* _What is required_
Find the word "back" in the data, then copy each line where it is found.

Pixel coordinate grounding data:
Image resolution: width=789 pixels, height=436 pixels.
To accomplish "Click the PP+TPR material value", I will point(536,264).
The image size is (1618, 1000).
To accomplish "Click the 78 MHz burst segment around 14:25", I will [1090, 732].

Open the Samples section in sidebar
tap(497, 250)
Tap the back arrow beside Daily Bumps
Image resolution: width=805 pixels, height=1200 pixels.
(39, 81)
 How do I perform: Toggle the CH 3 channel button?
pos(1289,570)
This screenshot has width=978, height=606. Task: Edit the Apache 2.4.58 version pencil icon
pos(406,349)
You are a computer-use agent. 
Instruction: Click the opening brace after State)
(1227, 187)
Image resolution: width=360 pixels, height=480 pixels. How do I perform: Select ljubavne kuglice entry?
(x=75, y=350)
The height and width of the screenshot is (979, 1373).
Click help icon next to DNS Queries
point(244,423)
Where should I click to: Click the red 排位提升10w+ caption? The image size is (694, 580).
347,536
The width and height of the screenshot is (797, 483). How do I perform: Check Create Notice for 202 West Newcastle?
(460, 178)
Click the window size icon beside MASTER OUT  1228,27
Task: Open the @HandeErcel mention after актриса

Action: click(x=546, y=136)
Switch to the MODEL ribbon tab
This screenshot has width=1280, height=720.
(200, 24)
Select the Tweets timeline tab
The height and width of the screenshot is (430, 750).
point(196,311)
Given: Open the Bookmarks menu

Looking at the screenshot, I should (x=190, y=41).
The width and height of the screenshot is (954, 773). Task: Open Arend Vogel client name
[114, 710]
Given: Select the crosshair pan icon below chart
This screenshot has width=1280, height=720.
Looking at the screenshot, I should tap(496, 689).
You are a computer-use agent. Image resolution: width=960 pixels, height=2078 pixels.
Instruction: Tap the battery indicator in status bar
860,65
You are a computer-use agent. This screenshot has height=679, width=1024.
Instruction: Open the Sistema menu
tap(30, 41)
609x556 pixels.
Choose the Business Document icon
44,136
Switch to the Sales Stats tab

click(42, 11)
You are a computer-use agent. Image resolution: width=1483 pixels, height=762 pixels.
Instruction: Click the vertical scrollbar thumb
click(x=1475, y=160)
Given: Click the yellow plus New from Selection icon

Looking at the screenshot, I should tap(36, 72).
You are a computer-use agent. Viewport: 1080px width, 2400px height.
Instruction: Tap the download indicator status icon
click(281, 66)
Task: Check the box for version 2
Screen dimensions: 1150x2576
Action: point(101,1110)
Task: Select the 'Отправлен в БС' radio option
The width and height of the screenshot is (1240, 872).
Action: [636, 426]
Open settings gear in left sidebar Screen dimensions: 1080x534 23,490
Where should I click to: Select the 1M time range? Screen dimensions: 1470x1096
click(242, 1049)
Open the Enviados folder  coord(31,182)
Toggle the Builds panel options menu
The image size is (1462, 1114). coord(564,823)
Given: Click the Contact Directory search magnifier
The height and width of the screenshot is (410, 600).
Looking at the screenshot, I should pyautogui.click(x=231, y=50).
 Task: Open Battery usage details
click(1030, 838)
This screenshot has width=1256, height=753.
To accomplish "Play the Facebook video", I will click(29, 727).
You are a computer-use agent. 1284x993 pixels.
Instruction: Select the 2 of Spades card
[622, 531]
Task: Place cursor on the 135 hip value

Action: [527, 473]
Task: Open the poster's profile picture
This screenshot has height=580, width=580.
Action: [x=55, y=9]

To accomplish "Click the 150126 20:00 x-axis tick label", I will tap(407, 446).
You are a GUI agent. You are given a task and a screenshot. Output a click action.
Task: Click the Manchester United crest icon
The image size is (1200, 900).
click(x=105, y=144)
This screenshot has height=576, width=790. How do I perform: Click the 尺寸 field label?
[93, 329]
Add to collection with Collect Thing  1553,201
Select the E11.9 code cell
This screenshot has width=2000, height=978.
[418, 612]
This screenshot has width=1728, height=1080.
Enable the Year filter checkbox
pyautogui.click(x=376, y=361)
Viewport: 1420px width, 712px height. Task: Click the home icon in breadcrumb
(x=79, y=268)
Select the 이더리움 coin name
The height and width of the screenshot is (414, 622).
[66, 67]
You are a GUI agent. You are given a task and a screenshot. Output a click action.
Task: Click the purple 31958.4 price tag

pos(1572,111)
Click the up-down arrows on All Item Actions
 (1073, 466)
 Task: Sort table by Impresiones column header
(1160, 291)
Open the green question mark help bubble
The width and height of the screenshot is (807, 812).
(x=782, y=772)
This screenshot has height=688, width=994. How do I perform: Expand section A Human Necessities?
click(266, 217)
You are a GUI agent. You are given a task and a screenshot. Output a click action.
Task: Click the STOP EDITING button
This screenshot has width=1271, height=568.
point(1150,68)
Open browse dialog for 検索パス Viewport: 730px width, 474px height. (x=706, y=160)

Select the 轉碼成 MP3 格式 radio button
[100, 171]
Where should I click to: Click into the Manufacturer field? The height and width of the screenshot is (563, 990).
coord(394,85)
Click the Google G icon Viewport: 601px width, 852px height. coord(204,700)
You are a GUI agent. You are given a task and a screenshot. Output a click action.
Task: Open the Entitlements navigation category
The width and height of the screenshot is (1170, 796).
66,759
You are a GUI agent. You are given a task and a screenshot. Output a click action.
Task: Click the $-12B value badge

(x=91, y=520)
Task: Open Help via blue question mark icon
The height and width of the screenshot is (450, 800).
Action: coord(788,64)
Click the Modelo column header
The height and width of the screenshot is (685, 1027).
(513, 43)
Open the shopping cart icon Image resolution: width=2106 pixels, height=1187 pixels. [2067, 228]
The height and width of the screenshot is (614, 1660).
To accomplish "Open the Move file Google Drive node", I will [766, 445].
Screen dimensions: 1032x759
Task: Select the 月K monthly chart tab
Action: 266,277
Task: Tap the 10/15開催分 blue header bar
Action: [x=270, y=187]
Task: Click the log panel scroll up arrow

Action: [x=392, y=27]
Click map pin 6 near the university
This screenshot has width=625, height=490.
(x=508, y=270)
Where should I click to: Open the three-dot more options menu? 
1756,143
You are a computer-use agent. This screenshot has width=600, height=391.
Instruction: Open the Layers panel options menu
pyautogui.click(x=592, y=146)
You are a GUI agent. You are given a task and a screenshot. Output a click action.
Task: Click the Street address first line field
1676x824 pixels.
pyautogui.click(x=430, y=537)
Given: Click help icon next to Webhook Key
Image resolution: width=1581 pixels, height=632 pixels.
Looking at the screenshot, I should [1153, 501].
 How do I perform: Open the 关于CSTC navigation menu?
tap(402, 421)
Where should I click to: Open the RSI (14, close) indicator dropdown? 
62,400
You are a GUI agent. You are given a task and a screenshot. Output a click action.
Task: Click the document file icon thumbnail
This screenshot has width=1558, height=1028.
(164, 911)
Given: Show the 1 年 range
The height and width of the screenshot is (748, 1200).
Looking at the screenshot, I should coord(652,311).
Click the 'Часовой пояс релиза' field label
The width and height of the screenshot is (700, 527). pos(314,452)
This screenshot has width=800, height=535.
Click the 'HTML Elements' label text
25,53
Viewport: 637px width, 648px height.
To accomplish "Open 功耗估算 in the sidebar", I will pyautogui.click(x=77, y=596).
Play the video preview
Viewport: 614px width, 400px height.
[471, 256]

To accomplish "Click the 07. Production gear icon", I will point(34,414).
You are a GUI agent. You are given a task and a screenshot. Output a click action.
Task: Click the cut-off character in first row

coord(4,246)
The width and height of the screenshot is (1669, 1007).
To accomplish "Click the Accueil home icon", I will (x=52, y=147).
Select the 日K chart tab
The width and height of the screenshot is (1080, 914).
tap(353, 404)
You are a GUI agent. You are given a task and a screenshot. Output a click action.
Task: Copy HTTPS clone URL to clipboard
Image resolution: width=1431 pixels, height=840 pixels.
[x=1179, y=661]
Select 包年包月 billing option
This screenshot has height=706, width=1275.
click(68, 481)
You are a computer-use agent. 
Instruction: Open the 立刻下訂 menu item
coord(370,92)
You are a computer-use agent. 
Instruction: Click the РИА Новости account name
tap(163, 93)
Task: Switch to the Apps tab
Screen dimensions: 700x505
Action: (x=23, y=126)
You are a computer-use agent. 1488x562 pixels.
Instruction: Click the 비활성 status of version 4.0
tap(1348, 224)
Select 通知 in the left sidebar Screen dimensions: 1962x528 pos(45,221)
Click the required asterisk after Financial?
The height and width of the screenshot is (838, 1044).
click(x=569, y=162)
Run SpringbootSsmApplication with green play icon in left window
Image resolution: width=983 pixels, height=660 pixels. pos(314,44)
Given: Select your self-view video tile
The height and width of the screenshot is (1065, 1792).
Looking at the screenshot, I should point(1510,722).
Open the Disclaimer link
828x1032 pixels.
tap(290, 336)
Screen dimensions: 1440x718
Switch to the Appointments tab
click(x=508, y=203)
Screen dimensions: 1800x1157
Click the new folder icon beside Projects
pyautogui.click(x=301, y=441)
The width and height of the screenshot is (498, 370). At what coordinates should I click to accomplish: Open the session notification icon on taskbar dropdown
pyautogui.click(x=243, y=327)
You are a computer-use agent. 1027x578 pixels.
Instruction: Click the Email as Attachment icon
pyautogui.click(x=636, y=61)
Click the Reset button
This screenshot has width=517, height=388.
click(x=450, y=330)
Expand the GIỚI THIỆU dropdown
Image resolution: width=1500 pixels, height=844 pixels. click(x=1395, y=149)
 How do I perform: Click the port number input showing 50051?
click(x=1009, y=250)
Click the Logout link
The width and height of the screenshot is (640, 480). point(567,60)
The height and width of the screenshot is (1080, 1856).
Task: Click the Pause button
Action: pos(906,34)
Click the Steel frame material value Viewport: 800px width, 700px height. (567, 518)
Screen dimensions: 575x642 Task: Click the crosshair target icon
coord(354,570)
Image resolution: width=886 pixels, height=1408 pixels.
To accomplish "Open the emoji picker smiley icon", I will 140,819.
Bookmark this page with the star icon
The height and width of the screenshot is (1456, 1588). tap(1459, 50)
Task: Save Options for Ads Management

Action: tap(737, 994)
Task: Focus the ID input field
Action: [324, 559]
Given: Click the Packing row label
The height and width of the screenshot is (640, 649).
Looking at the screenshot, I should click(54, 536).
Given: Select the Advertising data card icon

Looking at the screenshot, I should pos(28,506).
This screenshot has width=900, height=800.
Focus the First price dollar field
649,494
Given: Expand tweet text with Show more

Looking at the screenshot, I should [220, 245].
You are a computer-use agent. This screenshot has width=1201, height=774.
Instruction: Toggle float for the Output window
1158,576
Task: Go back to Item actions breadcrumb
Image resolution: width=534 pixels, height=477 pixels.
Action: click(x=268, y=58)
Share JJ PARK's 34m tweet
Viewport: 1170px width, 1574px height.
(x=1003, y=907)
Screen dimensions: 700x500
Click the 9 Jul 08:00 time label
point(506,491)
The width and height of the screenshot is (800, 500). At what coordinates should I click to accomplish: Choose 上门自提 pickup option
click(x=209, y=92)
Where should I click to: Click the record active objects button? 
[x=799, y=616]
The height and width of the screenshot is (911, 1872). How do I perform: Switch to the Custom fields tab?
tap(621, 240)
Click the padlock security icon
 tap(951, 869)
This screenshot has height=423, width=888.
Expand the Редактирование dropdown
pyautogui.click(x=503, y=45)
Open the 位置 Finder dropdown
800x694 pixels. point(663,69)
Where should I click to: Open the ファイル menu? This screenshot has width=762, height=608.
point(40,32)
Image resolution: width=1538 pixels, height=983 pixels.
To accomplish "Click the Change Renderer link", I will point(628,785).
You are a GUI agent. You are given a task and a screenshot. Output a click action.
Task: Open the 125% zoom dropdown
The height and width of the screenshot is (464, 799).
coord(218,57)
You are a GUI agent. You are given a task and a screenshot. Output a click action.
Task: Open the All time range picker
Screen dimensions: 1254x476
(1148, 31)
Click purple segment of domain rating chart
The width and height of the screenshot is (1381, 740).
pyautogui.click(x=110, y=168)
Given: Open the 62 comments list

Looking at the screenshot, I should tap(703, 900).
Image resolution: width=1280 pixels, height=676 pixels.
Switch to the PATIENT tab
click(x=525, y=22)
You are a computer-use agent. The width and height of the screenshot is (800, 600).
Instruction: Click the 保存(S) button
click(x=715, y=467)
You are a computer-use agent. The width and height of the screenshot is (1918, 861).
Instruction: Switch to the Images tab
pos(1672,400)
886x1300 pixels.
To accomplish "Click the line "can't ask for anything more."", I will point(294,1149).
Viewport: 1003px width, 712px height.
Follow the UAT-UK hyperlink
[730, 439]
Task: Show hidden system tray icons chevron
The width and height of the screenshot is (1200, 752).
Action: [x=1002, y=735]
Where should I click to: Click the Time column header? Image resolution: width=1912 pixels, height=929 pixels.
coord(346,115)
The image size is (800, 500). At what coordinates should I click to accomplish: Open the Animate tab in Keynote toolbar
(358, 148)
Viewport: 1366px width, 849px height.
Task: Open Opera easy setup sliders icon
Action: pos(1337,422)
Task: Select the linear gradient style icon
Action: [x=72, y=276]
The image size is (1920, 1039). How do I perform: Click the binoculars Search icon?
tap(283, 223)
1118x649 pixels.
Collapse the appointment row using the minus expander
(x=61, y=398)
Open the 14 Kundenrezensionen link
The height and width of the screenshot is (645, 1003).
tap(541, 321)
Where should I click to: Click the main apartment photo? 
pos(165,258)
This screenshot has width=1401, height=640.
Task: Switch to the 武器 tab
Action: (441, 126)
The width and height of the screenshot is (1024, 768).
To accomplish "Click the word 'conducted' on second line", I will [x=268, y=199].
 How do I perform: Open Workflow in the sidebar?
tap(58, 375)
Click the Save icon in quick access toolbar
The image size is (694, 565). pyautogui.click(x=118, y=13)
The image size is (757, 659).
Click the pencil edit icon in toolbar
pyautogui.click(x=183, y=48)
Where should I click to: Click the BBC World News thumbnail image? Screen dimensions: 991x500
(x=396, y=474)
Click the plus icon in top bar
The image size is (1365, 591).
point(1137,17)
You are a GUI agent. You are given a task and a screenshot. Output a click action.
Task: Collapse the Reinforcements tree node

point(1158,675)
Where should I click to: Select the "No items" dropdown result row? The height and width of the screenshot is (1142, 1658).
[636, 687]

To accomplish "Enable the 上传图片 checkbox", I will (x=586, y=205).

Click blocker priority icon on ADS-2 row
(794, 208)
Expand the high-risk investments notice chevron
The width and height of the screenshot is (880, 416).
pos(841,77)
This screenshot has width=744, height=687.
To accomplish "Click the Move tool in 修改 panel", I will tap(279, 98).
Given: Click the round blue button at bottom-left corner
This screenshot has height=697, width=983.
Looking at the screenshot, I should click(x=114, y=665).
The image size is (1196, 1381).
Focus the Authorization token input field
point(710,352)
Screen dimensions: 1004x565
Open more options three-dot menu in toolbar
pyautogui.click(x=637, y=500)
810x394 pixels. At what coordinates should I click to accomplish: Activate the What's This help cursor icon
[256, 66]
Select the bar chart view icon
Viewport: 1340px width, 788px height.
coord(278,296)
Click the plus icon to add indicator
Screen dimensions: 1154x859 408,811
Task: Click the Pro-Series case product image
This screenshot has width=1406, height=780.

* _Problem solution_
Tap the back arrow beside Daily Bumps
Task: Go back to Item actions breadcrumb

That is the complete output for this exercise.